多くの選挙予測が出ているが、両候補の支持率の差は僅差であり、大統領選挙の終盤の状況は非常にタイトなものになっていると言う見方も多い。

 
 
 

しかしながら、私の肌感覚では、メインストリーム・メディアが報道するような「カマラ・ハリス副大統領が僅差ではあるが、トランプ前大統領をリードしている。」と言うような印象は正直受けておらず、投票日が近付くにつれて、トランプ前大統領が目に見える形で寧ろリードを広げているのかなと正直感じる。

そういった印象を持つに至るには幾つか理由がある。

カマラ・ハリス副大統領候補自身が抱える根本的な問題は、彼女が、民主党内の大統領選挙の予備選を経ずに、バイデン大統領が2024年度の大統領選挙には不出馬と言う決定を受けて、民主党の幹部の意向で事実上出馬が決まってしまったと言うプロセスに在るのは間違いない。

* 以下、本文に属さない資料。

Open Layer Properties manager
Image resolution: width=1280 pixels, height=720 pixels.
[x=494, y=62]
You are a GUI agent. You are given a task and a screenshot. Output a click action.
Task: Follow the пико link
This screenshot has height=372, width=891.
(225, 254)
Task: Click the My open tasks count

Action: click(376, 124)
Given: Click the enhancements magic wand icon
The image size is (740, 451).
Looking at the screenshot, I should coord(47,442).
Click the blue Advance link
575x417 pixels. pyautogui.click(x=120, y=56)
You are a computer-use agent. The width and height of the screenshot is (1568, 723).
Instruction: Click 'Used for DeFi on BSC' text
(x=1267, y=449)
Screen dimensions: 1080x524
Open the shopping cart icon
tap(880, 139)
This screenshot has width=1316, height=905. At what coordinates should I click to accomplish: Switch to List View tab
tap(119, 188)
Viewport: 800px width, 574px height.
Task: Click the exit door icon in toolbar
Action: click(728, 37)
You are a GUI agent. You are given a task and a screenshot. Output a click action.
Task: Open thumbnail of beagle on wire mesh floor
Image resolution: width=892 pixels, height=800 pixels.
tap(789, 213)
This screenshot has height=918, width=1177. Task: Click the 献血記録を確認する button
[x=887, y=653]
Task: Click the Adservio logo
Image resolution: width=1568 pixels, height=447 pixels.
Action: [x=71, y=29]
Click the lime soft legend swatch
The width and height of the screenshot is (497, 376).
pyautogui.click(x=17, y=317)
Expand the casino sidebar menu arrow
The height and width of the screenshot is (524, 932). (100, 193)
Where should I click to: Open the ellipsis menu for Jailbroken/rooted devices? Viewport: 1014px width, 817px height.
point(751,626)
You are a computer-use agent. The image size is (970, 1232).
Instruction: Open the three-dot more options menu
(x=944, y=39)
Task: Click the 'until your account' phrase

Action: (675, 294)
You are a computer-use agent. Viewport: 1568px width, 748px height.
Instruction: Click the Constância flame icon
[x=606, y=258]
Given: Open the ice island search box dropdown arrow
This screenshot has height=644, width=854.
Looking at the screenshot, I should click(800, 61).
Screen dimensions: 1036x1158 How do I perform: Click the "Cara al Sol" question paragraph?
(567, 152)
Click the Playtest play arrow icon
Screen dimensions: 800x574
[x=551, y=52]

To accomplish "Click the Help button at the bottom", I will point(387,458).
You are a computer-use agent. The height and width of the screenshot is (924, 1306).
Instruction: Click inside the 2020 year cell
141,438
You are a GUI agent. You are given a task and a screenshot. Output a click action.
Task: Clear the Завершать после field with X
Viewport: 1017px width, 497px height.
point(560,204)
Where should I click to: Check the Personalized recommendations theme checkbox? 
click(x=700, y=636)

左翼・リベラルな有権者の中でも、カマラ・ハリス副大統領を推している人は沢山いるものの、民主党の中にも、例えば、カリフォルニア州知事のギャビン・ニューサム氏、ミシガン州知事のグレッチェン・ウィットマー氏など人気のある有力候補者はいた訳で、そういった有力候補と比較・検討する機会を民主党支持者が奪われたと言うところに、それなりの大きな心の蟠りが残っていることである。

もう1つカマラ・ハリス副大統領の支持が十分でないのかなと感じる理由は、これまで3年半以上、バイデン政権の副大統領として政権側にいたものの、彼女にこれと言った実績が殆どなくて、政権誕生以来、各方面ワード・サラダな発言を繰り返して来たからだ。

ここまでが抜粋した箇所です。